Does this guy have any positive qualities at all? An untidy spendthrift who is not good in bed. Must be a pretty face or something. In any case you have had a chance to examine the goods in detail and it's time to return them for an exchange or refund.
The next time he fancies it just say you are not in the mood and the usual " I've got a headache " ...... Keep saying it for a few times/days and he should get the message
To be honest I can't believe he hasn't noticed you are not happy or picked up that he's not doing the business
How could he notice she's not happy when she pretends to be having orgasms? She's sending him messages *ahem* "loud and clear" that she's very happy with what he's doing or not doing. Basically, she's lying to him.
OP, the whole relationship isn't working. He's not the guy for you. There's no way to fix this and the other problem. Apparently he can afford his own place, so you can tell him to leave. Talk to your parents and have them back you up, if necessary. Prolonging this will only be wasting his time and yours. Best to rip the Band-Aid right off.

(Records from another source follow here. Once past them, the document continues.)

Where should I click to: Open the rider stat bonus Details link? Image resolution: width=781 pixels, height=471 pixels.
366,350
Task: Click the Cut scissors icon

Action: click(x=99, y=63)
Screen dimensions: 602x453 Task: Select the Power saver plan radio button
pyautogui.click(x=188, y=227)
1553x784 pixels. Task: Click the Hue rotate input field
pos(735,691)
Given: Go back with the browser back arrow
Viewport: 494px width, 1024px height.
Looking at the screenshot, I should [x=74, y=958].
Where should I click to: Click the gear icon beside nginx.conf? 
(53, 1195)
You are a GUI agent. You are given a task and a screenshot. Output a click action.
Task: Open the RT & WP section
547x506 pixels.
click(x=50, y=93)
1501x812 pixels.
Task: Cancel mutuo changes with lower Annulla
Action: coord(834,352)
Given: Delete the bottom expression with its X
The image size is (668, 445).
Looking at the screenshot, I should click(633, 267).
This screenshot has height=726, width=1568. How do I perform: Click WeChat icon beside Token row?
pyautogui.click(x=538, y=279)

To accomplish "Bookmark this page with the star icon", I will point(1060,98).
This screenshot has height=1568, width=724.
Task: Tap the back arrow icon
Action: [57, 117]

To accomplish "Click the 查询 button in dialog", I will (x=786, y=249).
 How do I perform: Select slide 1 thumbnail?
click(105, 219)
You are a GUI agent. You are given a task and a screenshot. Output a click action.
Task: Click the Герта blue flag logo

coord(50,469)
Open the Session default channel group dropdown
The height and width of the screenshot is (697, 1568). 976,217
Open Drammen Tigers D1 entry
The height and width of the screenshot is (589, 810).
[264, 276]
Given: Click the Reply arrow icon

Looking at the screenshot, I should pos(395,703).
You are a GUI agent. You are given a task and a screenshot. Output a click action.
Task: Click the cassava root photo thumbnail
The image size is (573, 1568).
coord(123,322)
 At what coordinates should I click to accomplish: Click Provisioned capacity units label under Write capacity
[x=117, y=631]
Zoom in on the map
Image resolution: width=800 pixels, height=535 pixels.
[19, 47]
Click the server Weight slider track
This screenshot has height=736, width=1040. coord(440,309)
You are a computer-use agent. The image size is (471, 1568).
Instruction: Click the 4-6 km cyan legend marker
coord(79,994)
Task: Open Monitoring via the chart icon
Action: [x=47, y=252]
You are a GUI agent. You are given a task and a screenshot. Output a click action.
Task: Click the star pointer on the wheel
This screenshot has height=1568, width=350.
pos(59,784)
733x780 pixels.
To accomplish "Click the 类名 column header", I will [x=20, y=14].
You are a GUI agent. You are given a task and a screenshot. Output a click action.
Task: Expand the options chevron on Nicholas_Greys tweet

I tried to be polite by saying "lets try something new" but he was not up for it. It's the same position, and usually I fake the orgasm....
Odd this guy isn't up to try new things. It is usually every guys dream to have a freaky chick who wants to experiment. Only thing i can think of is maybe you intimidate him.
Personally i ask a new partner what she likes and even go as far as asking how i am doing and if i am getting all the right spots. I had a much younger woman tell me she used to have a bf she tried to tell what she needed and he wouldn't listen...told her lay back and enjoy, he knew what he was doing. She didn't enjoy, so like OP she got tired of bad sex and left.
Lesson here is, never be afraid to ask if you are doing a good job or not and be sure to take your partners advice. Great sex is important for a great relationship.....at least with me.
First, money problems and now we have transitioned to the bedroom.
Usually men are quite interested in variety and experimentation (to a degree, of course). Faking the orgasm is your business, but you should take on a more assertive role in bed as opposed to mentioning that something different would be a nice change of pace.
As they say in the Nike commercials, "Just do it."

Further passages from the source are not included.